◆ Required action: Could you repeat, word for word, the passage of the report on the dance neuroscience symposium that begins at "Dr Karen Wood" and stops after "dancer’s learning process."?

◆ Passage for review:

Centre for the Creative Brain event: the neuroscience of dance
27 Feb 2019
St Edmund Hall’s Centre for the Creative Brain held its termly event – this time a symposium on the neuroscience of dance – in College on Saturday 23 February. As usual it was well-attended, and the audience reflected the interdisciplinary focus of all the Centre’s events.
Dr Guido Orgs (Senior Lecturer in Psychology at Goldsmiths, University of London) opened the afternoon by speaking about the brain mechanisms behind movement perception. He showed how there are different neural signatures depending on whether the perceiver is able to perform the movement (for example a ‘shrug’ versus a sophisticated dance move). His talk also highlighted how different forms of synchrony in the movements of a group of performers that we observe can influence our perception of how enjoyable and aesthetic the movements were. Interestingly, synchrony of movements not only matters for how the audience perceives the movement, but also for the feeling of connectedness amongst the performers. More synchronous movements lead to more social bonding amongst the dancers.
Dr Karen Wood and Rosamaria Cisneros, from Coventry University’s Centre for Dance Research (CDaRE), then started the next session by teaching the audience the basics of Flamenco, before explaining their research on dancing with avatars. They described the Whole-body Interaction Learning for Dance Education (Wholodance) project where they motion-captured four different dance genres and then used avatars to look closely at the techniques involved. Amongst the questions they explored was whether watching an avatar can contribute towards a dancer’s learning process.

◆ Source material:
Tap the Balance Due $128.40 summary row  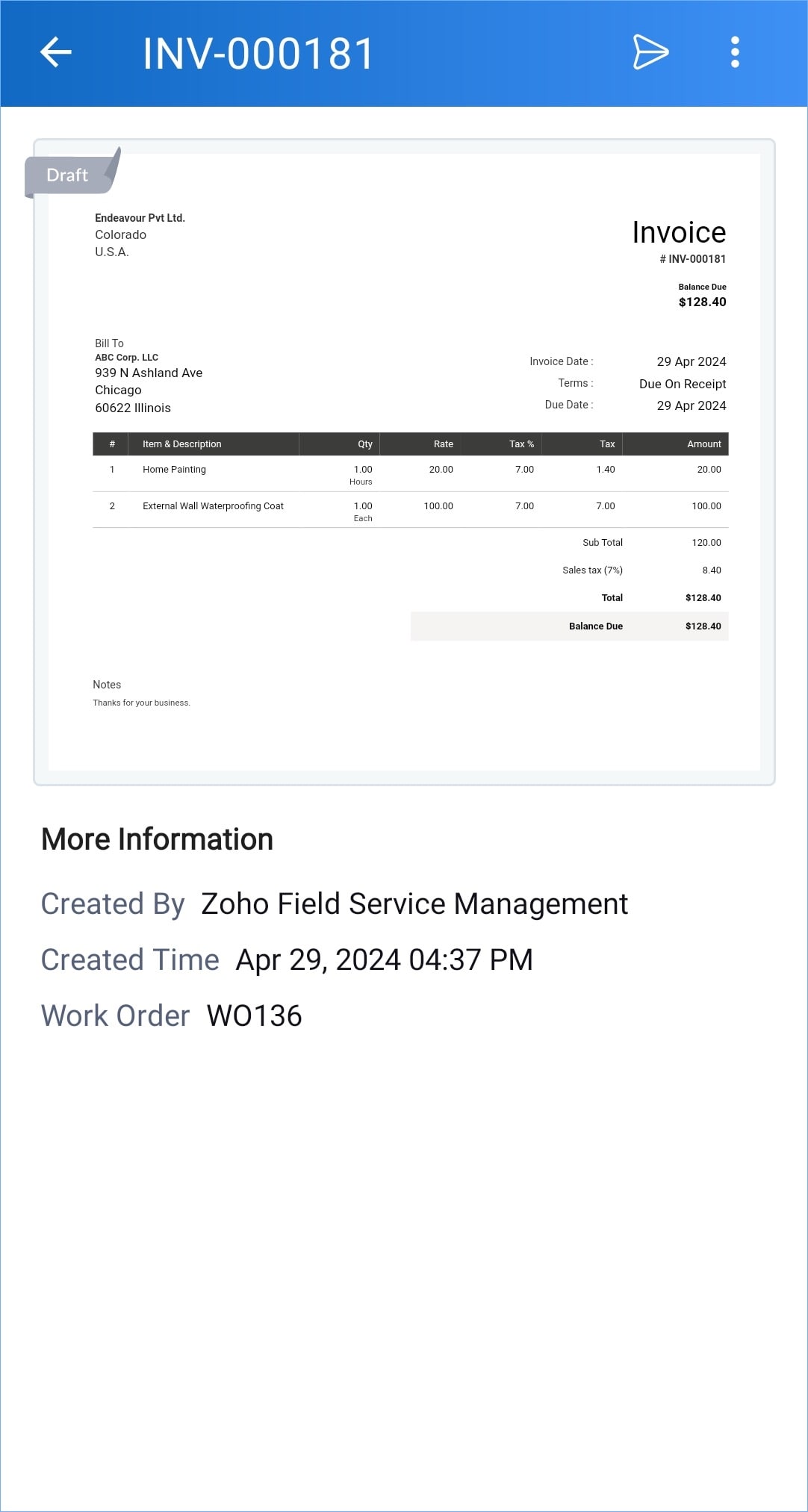coord(569,626)
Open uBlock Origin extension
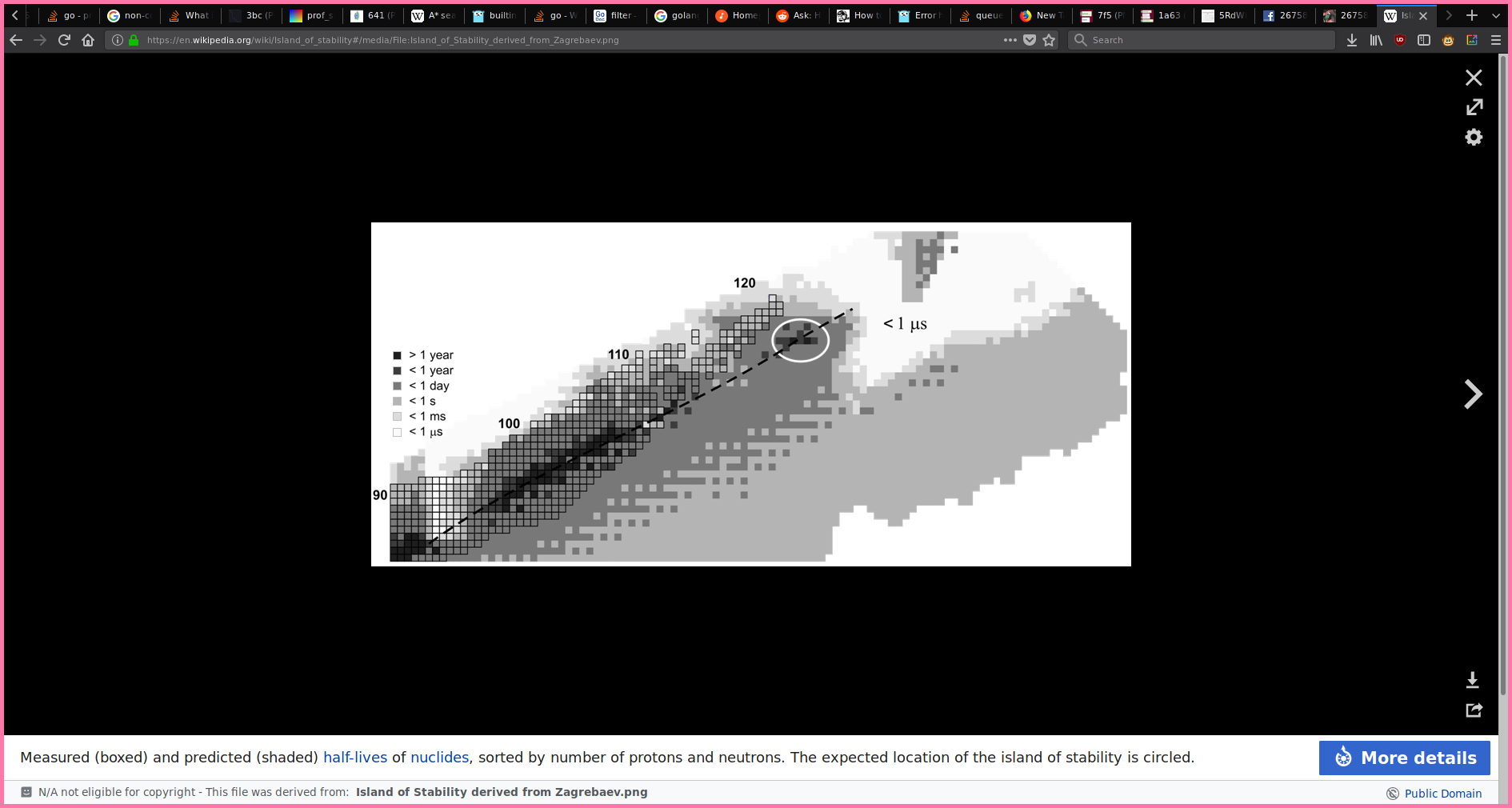Viewport: 1512px width, 808px height. [1400, 40]
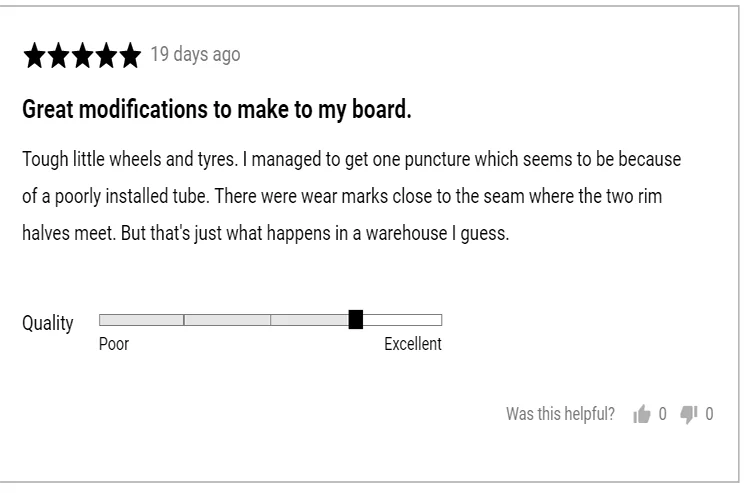Click the fourth star of the rating
This screenshot has width=750, height=493.
(106, 56)
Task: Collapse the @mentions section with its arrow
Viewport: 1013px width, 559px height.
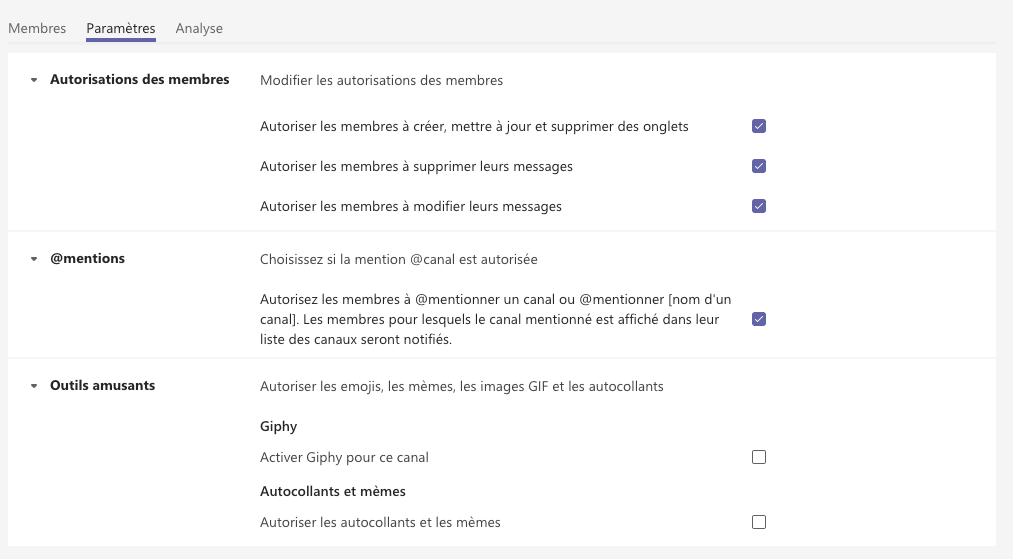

◆ Output for this exercise:
Dr Karen Wood and Rosamaria Cisneros, from Coventry University’s Centre for Dance Research (CDaRE), then started the next session by teaching the audience the basics of Flamenco, before explaining their research on dancing with avatars. They described the Whole-body Interaction Learning for Dance Education (Wholodance) project where they motion-captured four different dance genres and then used avatars to look closely at the techniques involved. Amongst the questions they explored was whether watching an avatar can contribute towards a dancer’s learning process.